Reedley turned a $100,000 grant into two playable pickleball courts at Reedley Sports Park on June 24, giving local players their first dedicated public space at the site and setting up a larger buildout to eight courts total.
The opening matters because Reedley players had been piecing together court time wherever they could find it. Before the Sports Park project, they leaned on Kings Canyon Unified School District courts, Reedley College courts, the community center, and even temporary indoor markings, all with tightly restricted public access. For players like 20-year-old Lukas Rosas of the Fresno State Pickleball Club, that shortage meant commuting between Fresno and Reedley just to get on court.
The new courts were funded by the Sierra Kings Health Care District, which helped push the project from planning into concrete access. City officials and community members gathered for the ribbon cutting, and the ceremony included remarks from Mayor Matthew Tuttle, City Manager Nicole Zieba and Sierra Kings Health Care District CEO Chinayera Black Hardaman. After the ribbon was cut, the district raffled off pickleball gear and the new courts quickly filled with pickup games.
The opening is only the first phase of a larger plan. Reedley says the Sports Park site is expected to grow to eight courts, which would give the city a far more substantial home base for amateur play and reduce pressure on the nearby facilities that have carried demand until now. The question is no longer whether Reedley wants pickleball space, but how quickly the remaining six courts can be funded and built.

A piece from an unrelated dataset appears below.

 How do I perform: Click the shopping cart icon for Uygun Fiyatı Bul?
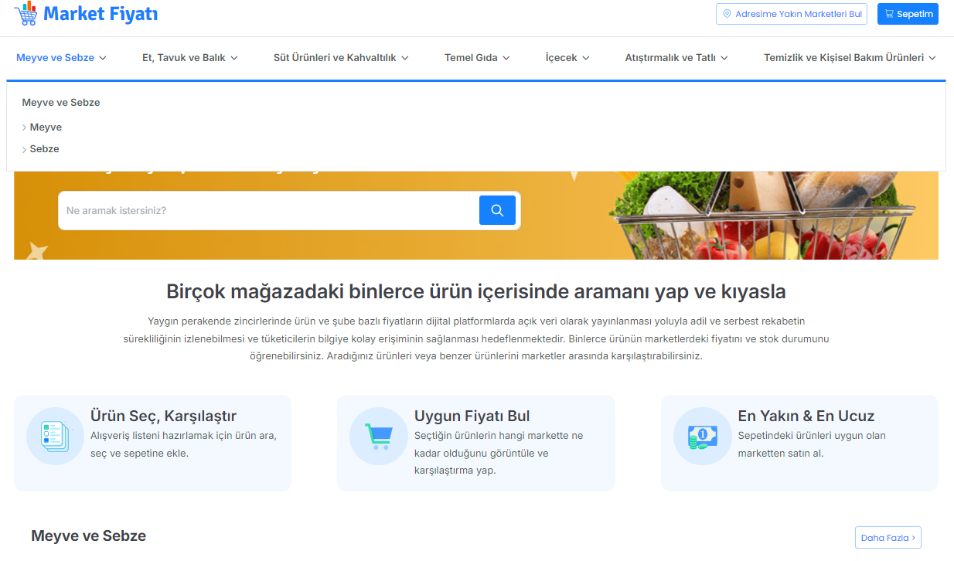click(378, 437)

That buildout has been years in the making. Planning for pickleball in Reedley surfaced as early as 2016, and a Reedley City Council discussion on April 11, 2023 moved forward a plan to redirect $2.2 million originally intended for Sports Park soccer fields to pickleball courts. Earlier reporting says the Sports Park master plan dates to 2008, and by 2025 the city had already put more than $2 million in general-fund money into the park after unsuccessful grant attempts.

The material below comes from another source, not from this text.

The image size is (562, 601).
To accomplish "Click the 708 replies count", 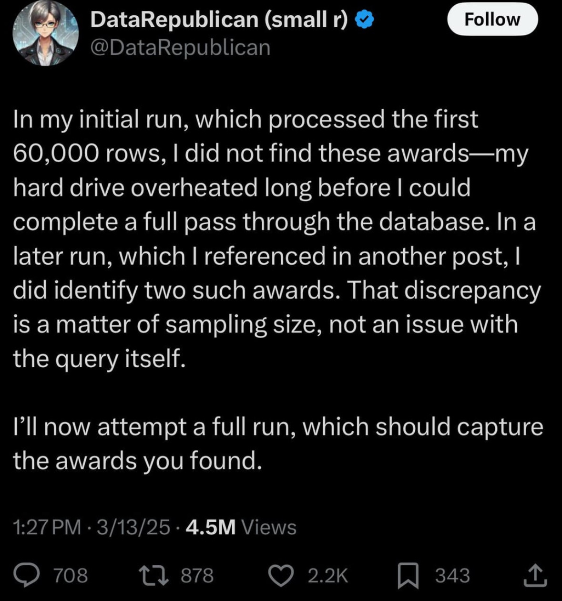I will (x=71, y=575).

Sierra Kings Health Care District has already shown it sees pickleball as part of a broader access strategy. In 2024, it approved an $18,000 grant to pay city staff to supervise use of KCUSD and Reedley College courts during public hours, a stopgap that reflected how limited public access had become. The June 24 opening gives Reedley a permanent start, and the first two courts may be the clearest sign yet that Sports Park is moving from long-running plan to regional destination.